The laws here in Texas don’t help much either. For 170 years now a landowner has been allowed to do whatever he chooses with fresh water that he can find under his land. Lately, it’s often more profitable for farmers and ranchers to drill water wells to sell the water to the frac boys instead of using it to irrigate or water the cows. So they do that, paying little mind to where the grandkids will get water to keep the ranch alive – cows don’t like brine.
The problem might be fixable by banning fresh water for fracking. But getting that enacted here in Texas would likely be a little tough – we don’t even have global warming down here, by Gawd!!! And the oil companies voluntarily refusing to use potable water to frac is pretty unlikely, though some of the more progressive ones have taken steps toward that. Screwy situation – and there’s no one solution to it that fits everywhere.

####

• [Short exercise A] Name every kind of water mentioned in the passage on Texas water and fracking.
• [Short exercise B] According to the passage on Texas water and fracking, for how long has a landowner in Texas been allowed to do whatever he chooses with fresh water found under his land?
Work from the passage on Texas water and fracking alone.

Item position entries
####

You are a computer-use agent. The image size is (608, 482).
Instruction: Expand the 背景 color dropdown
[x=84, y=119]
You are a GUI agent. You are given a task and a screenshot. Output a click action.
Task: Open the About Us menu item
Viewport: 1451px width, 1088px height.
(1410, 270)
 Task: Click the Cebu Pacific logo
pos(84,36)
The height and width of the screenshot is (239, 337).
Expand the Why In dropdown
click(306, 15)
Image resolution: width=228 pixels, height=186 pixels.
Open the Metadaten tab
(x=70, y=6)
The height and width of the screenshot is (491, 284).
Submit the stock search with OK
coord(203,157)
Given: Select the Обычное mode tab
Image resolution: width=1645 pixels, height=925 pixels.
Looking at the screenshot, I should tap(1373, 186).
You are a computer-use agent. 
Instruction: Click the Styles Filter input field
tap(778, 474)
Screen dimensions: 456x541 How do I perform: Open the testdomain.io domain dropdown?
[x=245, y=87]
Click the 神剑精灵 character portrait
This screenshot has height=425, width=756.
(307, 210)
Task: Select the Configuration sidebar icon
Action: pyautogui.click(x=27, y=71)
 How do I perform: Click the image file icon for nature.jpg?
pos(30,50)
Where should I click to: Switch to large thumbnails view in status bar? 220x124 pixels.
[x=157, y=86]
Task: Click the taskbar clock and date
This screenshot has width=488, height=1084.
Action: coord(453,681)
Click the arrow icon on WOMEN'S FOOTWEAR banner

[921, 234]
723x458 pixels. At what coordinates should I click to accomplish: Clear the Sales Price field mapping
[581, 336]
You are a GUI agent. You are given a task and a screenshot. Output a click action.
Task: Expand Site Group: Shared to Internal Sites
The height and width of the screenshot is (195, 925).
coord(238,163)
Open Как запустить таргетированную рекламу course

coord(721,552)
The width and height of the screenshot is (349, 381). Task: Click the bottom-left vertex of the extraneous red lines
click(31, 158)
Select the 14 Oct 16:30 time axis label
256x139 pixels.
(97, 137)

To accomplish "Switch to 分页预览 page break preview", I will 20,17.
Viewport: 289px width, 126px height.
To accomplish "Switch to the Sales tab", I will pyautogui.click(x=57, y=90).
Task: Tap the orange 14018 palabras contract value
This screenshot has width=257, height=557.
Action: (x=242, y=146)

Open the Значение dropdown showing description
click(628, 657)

####

• [Right answer A] Fresh water, brine, potable water

• [Right answer B] For 170 years.